Extract each line from the entries below that contains the word "dimensions", and copy those lines in the order in which they appear.

(begin)

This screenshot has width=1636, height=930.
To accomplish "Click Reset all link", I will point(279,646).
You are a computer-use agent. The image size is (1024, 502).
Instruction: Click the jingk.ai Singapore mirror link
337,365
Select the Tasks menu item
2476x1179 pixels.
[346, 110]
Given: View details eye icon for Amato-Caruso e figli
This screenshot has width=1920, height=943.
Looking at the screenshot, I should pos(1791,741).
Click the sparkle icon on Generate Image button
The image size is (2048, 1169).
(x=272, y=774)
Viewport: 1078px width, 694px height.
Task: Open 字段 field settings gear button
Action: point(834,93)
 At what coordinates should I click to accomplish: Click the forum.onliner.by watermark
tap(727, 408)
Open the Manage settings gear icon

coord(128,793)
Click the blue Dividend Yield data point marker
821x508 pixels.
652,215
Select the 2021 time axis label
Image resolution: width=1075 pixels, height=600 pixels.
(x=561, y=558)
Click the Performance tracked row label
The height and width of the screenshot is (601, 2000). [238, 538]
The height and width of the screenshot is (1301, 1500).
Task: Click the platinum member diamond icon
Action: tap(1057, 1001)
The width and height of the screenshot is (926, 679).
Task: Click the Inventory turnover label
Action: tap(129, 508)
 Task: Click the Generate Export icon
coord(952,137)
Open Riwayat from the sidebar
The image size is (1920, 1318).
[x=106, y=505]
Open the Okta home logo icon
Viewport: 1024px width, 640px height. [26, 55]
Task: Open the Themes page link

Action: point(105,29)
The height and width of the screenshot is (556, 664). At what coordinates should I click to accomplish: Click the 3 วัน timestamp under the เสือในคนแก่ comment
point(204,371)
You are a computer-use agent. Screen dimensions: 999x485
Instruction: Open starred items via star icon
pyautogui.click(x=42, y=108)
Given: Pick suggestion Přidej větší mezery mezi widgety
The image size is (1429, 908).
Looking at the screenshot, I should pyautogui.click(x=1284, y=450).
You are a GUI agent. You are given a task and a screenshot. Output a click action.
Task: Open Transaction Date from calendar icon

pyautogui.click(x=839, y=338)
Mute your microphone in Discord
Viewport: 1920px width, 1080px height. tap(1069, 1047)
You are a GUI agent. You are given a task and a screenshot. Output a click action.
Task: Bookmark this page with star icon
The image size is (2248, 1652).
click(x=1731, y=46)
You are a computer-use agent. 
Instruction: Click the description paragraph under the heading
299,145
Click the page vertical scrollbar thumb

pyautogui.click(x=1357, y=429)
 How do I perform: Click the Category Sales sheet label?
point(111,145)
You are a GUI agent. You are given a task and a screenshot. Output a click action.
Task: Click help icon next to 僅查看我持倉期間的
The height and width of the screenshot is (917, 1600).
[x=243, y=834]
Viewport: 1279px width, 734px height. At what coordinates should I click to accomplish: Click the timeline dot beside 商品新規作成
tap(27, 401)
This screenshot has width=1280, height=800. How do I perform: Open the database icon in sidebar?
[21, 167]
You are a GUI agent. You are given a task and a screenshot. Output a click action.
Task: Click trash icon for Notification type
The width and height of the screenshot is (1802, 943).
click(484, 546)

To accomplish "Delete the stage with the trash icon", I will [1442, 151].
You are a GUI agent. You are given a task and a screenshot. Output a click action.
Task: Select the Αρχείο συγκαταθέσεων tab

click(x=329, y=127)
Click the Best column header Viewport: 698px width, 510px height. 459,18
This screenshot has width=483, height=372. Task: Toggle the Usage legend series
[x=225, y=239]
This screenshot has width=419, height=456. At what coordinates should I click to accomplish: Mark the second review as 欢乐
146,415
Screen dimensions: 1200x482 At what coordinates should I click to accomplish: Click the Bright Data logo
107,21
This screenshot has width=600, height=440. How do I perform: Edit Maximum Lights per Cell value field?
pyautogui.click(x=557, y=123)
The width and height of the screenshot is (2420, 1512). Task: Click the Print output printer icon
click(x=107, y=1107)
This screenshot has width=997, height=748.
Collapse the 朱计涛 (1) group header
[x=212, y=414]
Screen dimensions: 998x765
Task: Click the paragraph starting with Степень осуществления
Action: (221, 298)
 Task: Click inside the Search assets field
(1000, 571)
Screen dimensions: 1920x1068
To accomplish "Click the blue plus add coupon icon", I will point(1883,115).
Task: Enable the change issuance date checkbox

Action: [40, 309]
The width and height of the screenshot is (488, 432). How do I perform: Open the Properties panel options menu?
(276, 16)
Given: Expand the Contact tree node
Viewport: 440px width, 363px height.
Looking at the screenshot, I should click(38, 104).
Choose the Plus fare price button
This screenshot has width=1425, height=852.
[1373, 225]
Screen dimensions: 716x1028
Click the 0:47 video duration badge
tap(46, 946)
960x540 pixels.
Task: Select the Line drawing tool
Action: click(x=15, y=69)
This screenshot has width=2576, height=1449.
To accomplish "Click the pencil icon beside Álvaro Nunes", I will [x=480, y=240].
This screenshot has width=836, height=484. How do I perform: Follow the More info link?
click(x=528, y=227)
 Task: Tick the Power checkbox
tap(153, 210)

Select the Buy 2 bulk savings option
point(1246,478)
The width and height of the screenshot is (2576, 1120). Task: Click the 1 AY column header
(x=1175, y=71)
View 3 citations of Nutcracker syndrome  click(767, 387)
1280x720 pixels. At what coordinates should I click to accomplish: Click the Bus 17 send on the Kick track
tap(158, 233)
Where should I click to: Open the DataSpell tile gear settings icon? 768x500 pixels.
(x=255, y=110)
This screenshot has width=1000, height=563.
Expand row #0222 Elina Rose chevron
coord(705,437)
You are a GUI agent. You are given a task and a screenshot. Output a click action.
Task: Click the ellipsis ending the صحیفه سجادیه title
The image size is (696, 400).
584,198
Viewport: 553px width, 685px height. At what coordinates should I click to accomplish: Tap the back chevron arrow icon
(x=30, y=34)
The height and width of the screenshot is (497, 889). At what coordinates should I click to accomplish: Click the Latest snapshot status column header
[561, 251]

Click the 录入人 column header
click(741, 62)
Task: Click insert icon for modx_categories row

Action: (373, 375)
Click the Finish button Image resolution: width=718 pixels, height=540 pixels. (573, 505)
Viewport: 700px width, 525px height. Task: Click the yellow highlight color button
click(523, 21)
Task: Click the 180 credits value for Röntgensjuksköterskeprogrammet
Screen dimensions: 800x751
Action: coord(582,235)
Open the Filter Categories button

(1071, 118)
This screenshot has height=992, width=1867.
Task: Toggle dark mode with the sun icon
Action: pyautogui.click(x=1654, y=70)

(end)

FINISHED EXERCISE:
You are a computer-use agent. Screen dimensions: 999x485
Screen dimensions: 1200x482 At what coordinates should I click to accomplish: Click the Bright Data logo
Screen dimensions: 998x765
Screen dimensions: 1920x1068
Screen dimensions: 716x1028
Screen dimensions: 800x751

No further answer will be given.